What to produce: Set out every one of the lines below as a Markdown table with two columns, No. and Line. Number the rows in order and leave out any blank lines.

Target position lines
+++

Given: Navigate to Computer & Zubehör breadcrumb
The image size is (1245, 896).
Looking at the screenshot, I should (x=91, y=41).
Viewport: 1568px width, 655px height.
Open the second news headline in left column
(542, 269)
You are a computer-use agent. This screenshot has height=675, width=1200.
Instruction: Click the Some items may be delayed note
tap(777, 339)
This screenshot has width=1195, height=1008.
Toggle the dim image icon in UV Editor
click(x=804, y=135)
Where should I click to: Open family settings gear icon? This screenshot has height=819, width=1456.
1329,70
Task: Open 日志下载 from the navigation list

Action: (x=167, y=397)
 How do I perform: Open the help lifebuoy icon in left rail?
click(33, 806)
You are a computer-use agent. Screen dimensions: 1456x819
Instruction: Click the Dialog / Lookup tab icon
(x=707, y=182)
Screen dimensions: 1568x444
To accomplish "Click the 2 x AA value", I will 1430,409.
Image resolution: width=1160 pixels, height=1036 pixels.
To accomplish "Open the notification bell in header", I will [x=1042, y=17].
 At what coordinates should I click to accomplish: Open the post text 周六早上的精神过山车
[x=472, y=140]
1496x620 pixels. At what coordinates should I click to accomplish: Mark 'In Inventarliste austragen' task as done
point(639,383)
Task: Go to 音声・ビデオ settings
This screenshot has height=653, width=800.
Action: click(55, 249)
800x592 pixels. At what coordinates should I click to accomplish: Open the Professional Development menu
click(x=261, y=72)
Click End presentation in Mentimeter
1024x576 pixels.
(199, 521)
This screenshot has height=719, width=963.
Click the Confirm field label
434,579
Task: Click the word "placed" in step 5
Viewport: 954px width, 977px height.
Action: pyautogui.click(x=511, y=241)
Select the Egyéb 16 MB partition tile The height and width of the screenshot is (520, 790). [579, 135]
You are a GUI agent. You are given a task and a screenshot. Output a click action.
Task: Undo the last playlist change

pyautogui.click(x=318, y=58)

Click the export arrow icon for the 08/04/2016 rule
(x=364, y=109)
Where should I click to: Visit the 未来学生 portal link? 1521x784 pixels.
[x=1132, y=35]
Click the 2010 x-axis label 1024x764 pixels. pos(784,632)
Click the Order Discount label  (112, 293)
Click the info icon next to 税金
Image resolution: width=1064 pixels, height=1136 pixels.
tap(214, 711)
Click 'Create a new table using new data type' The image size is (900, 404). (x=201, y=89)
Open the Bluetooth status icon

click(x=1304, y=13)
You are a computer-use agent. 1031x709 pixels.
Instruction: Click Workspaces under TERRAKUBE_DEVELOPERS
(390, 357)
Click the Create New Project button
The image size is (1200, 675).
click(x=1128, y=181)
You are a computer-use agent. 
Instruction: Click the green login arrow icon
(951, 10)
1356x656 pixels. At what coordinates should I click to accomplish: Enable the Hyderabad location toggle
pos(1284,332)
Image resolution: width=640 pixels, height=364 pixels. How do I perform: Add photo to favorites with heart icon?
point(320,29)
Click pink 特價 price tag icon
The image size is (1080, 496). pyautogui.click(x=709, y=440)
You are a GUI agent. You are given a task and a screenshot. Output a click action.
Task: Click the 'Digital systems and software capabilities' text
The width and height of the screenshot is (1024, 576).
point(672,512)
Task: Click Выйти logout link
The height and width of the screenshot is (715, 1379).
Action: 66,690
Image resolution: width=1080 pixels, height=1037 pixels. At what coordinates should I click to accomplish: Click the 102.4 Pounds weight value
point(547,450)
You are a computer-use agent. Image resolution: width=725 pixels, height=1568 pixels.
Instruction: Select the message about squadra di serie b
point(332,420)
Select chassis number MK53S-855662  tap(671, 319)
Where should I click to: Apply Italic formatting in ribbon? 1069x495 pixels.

+++

Output of the exercise:
| No. | Line |
|---|---|
| 1 | Given: Navigate to Computer & Zubehör breadcrumb |
| 2 | The image size is (1245, 896). |
| 3 | Looking at the screenshot, I should (x=91, y=41). |
| 4 | Viewport: 1568px width, 655px height. |
| 5 | Open the second news headline in left column |
| 6 | (542, 269) |
| 7 | You are a computer-use agent. This screenshot has height=675, width=1200. |
| 8 | Instruction: Click the Some items may be delayed note |
| 9 | tap(777, 339) |
| 10 | This screenshot has width=1195, height=1008. |
| 11 | Toggle the dim image icon in UV Editor |
| 12 | click(x=804, y=135) |
| 13 | Where should I click to: Open family settings gear icon? This screenshot has height=819, width=1456. |
| 14 | 1329,70 |
| 15 | Task: Open 日志下载 from the navigation list |
| 16 | Action: (x=167, y=397) |
| 17 |  How do I perform: Open the help lifebuoy icon in left rail? |
| 18 | click(33, 806) |
| 19 | You are a computer-use agent. Screen dimensions: 1456x819 |
| 20 | Instruction: Click the Dialog / Lookup tab icon |
| 21 | (x=707, y=182) |
| 22 | Screen dimensions: 1568x444 |
| 23 | To accomplish "Click the 2 x AA value", I will 1430,409. |
| 24 | Image resolution: width=1160 pixels, height=1036 pixels. |
| 25 | To accomplish "Open the notification bell in header", I will [x=1042, y=17]. |
| 26 |  At what coordinates should I click to accomplish: Open the post text 周六早上的精神过山车 |
| 27 | [x=472, y=140] |
| 28 | 1496x620 pixels. At what coordinates should I click to accomplish: Mark 'In Inventarliste austragen' task as done |
| 29 | point(639,383) |
| 30 | Task: Go to 音声・ビデオ settings |
| 31 | This screenshot has height=653, width=800. |
| 32 | Action: click(55, 249) |
| 33 | 800x592 pixels. At what coordinates should I click to accomplish: Open the Professional Development menu |
| 34 | click(x=261, y=72) |
| 35 | Click End presentation in Mentimeter |
| 36 | 1024x576 pixels. |
| 37 | (199, 521) |
| 38 | This screenshot has height=719, width=963. |
| 39 | Click the Confirm field label |
| 40 | 434,579 |
| 41 | Task: Click the word "placed" in step 5 |
| 42 | Viewport: 954px width, 977px height. |
| 43 | Action: pyautogui.click(x=511, y=241) |
| 44 | Select the Egyéb 16 MB partition tile The height and width of the screenshot is (520, 790). [579, 135] |
| 45 | You are a GUI agent. You are given a task and a screenshot. Output a click action. |
| 46 | Task: Undo the last playlist change |
| 47 | pyautogui.click(x=318, y=58) |
| 48 | Click the export arrow icon for the 08/04/2016 rule |
| 49 | (x=364, y=109) |
| 50 | Where should I click to: Visit the 未来学生 portal link? 1521x784 pixels. |
| 51 | [x=1132, y=35] |
| 52 | Click the 2010 x-axis label 1024x764 pixels. pos(784,632) |
| 53 | Click the Order Discount label  (112, 293) |
| 54 | Click the info icon next to 税金 |
| 55 | Image resolution: width=1064 pixels, height=1136 pixels. |
| 56 | tap(214, 711) |
| 57 | Click 'Create a new table using new data type' The image size is (900, 404). (x=201, y=89) |
| 58 | Open the Bluetooth status icon |
| 59 | click(x=1304, y=13) |
| 60 | You are a computer-use agent. 1031x709 pixels. |
| 61 | Instruction: Click Workspaces under TERRAKUBE_DEVELOPERS |
| 62 | (390, 357) |
| 63 | Click the Create New Project button |
| 64 | The image size is (1200, 675). |
| 65 | click(x=1128, y=181) |
| 66 | You are a computer-use agent.  |
| 67 | Instruction: Click the green login arrow icon |
| 68 | (951, 10) |
| 69 | 1356x656 pixels. At what coordinates should I click to accomplish: Enable the Hyderabad location toggle |
| 70 | pos(1284,332) |
| 71 | Image resolution: width=640 pixels, height=364 pixels. How do I perform: Add photo to favorites with heart icon? |
| 72 | point(320,29) |
| 73 | Click pink 特價 price tag icon |
| 74 | The image size is (1080, 496). pyautogui.click(x=709, y=440) |
| 75 | You are a GUI agent. You are given a task and a screenshot. Output a click action. |
| 76 | Task: Click the 'Digital systems and software capabilities' text |
| 77 | The width and height of the screenshot is (1024, 576). |
| 78 | point(672,512) |
| 79 | Task: Click Выйти logout link |
| 80 | The height and width of the screenshot is (715, 1379). |
| 81 | Action: 66,690 |
| 82 | Image resolution: width=1080 pixels, height=1037 pixels. At what coordinates should I click to accomplish: Click the 102.4 Pounds weight value |
| 83 | point(547,450) |
| 84 | You are a computer-use agent. Image resolution: width=725 pixels, height=1568 pixels. |
| 85 | Instruction: Select the message about squadra di serie b |
| 86 | point(332,420) |
| 87 | Select chassis number MK53S-855662  tap(671, 319) |
| 88 | Where should I click to: Apply Italic formatting in ribbon? 1069x495 pixels. |